Visualizing public transit system operation with GTFS data: A case study of Calgary, Canada

Heliyon. 2020 Apr 14;6(4):e03729. doi: 10.1016/j.heliyon.2020.e03729. eCollection 2020 Apr.

Abstract

Public transportation agencies are one of the industries that generate a large volume of data on a high frequency and velocity basis. The General Transit Feed Specification (GTFS) is one of the datasets these agencies generate and share openly with the public. GTFS feeds contain data for scheduled transit service including stop and route locations, and schedules information. This paper aims to demonstrate the potential of GTFS data, specifically, the paper describes the development of a GTFS data visualization tool that displays spatial and temporal patterns of transit services from which qualitative information and insights can be gained. In this paper, GTFS data from Calgary Transit was used as a case study. Previous studies focused on the development of visualization tools that display transit movement, or static graphical representation of transit operation. However, there is still a need for a dynamic interactive visualization tool that can also measures and displays transit system operation geographically and statistically. This study builds on the previous investigations and further develops a new public transit system operation visualization tool (called PubtraVis) with six visualization modules that reflect on different transit system operational characteristics; mobility, speed, flow, density, headway, and analysis. The user can evaluate two modules side by side for comparative analysis.

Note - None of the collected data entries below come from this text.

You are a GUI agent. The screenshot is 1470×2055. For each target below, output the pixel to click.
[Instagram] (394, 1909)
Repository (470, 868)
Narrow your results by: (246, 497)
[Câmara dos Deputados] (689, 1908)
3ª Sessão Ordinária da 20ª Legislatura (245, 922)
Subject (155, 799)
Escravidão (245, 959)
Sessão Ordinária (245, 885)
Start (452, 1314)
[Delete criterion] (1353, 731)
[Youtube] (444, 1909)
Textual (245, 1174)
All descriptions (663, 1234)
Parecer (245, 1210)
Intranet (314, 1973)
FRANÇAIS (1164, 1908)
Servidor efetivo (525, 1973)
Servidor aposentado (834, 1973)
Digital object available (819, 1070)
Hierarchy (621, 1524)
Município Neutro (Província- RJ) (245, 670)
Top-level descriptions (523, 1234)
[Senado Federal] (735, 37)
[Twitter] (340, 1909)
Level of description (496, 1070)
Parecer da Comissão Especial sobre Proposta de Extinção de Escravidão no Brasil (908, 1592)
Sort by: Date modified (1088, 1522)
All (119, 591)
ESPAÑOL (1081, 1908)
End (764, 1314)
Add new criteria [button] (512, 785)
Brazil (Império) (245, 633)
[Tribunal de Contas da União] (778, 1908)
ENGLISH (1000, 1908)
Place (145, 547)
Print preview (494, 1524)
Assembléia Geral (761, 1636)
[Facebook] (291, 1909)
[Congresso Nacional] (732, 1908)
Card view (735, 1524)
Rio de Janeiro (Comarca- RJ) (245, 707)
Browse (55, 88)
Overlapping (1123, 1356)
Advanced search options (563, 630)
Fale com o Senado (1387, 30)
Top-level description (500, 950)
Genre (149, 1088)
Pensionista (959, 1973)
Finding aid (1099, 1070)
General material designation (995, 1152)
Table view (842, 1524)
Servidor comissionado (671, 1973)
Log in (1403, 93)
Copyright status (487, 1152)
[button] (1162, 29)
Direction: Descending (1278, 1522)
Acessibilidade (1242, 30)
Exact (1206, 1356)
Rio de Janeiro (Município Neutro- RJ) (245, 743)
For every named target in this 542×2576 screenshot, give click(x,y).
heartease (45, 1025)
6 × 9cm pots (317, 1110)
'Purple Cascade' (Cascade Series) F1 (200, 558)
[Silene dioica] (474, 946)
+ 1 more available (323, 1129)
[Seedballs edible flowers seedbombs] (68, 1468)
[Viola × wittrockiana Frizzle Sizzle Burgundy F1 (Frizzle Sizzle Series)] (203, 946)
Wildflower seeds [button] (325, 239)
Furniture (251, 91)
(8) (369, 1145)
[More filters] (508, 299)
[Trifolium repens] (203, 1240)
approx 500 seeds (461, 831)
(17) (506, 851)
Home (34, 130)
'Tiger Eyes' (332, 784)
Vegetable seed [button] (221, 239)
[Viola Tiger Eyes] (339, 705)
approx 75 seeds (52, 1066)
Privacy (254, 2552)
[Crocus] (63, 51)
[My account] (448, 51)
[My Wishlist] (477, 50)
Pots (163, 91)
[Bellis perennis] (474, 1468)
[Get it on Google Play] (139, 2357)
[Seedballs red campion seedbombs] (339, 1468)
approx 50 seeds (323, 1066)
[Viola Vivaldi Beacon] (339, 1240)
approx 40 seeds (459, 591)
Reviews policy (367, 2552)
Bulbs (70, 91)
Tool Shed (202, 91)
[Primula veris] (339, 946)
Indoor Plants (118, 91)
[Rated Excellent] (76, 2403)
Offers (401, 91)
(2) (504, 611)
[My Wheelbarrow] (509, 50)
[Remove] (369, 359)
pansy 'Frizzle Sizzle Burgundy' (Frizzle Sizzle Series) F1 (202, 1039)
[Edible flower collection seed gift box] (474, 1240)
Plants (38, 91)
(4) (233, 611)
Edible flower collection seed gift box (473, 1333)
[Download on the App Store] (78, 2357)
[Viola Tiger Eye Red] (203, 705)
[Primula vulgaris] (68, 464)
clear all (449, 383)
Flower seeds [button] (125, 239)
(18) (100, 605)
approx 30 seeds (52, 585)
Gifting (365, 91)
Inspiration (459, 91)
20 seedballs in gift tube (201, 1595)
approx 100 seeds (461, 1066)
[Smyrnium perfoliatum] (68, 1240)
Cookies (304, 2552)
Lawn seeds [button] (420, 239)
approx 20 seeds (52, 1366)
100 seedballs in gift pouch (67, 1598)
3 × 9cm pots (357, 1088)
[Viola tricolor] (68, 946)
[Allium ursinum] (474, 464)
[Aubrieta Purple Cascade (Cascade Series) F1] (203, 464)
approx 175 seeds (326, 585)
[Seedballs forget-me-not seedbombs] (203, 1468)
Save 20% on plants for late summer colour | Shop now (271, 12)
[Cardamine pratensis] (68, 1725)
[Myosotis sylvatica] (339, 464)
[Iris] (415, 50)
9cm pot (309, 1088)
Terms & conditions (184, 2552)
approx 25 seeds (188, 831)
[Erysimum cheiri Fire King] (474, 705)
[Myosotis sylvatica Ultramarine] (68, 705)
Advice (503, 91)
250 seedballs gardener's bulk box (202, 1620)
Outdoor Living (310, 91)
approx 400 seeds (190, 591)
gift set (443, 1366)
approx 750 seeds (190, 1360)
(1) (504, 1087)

The analysis module provides an insightful statistical summary and similarity measure and clustering results based on the transit operation characteristics. PubtraVis was tested with real-world users through a user experience study from which it was found to be useful and easy to start using. PubtraVis can be a useful tool to demonstrate the dynamism of transit vehicles from the entire transit network at a glance, and can be used to facilitate communication between transit operators, city authorities, and the general public regarding the public transit planning and operation.

Keywords: Big data; Computer-aided engineering; Data analysis; Data analytics; Data mining; Data visualization; GTFS data; Information management; Information technology; Intelligent transportation systems; Public transit; Smart city; Systems engineering; Urban informatics; Visual analytics.